Cancer cells’ ability to resist and evade the action of drugs used in anti-cancer therapeutics is a crucial event underlying cancer mortality. Fully understanding the molecular pathways that sustain cancer cell survival in the presence of cytotoxic drugs is, therefore, urgent.
In these studies, a team of researchers at the Duke Cancer Institute screened several types of cancer cells, including melanoma, and traced the molecular pathways that allow resistance to arise. They confirmed several molecular players identified in previous studies but also discovered new unknown pathways. Notably, in both breast cancer and melanoma the authors identified the activation of Notch1 as a common pathway conferring resistance to tamoxifen (a standard therapeutics for early and advanced estrogen receptor positive breast cancers), in the case of breast cancer, and to MAPK inhibitors (short for mitogen-activated protein kinase) in melanoma cancer cells, with melanoma patients showing an increased expression of Notch1 pathway markers in their cancer cells.

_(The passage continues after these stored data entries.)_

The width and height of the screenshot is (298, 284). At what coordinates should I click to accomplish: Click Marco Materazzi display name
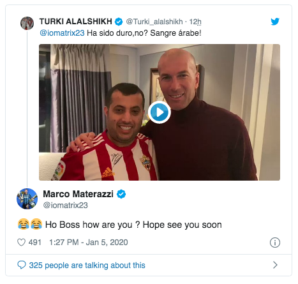point(78,194)
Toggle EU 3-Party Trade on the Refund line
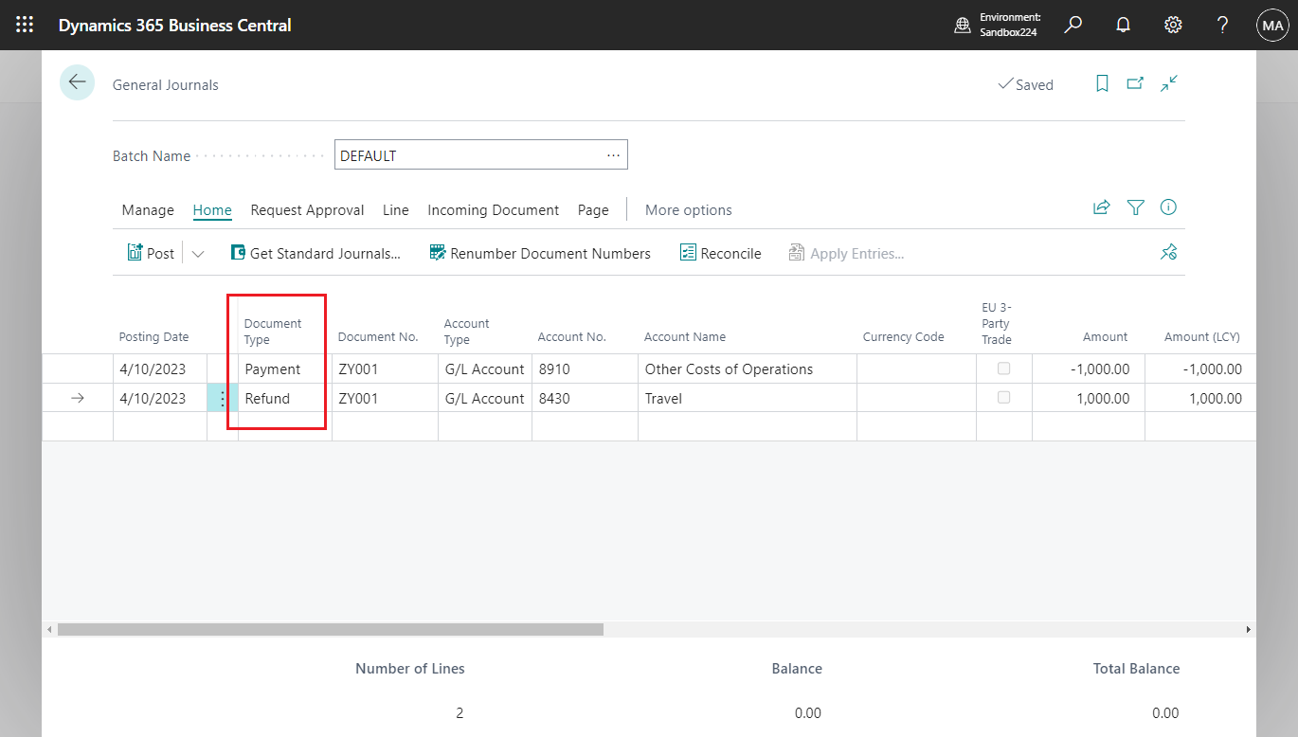Image resolution: width=1298 pixels, height=737 pixels. pyautogui.click(x=1004, y=398)
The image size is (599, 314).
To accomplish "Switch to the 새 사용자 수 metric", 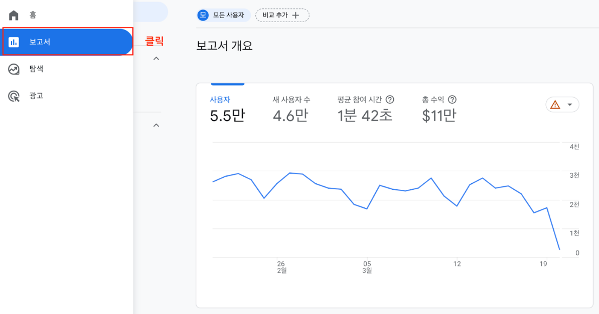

Thus, the authors highlighted the potential of systematic screening strategies to identify new targets for potential therapeutic intervention in cancer-resistant patients.
Kris Wood, Ph.D., assistant professor of Pharmacology and Cancer Biology at Duke and leading author of the studies commented in a news release, “Clinical resistance to anticancer therapies is a major problem. The most logical way to solve the problem is to understand why tumor cells become resistant to drugs, and develop strategies to thwart these processes. In our studies, we developed a screening technology that allows us to quickly identify the routes cells can use to become resistant, and using that information, we were able to show that these mechanisms seen in the laboratory are actually also occurring in patients’ tumors. Together, these findings improve our ability to stratify patients into groups more and less likely to respond to therapy and design drug combinations that work together to block or delay resistance.”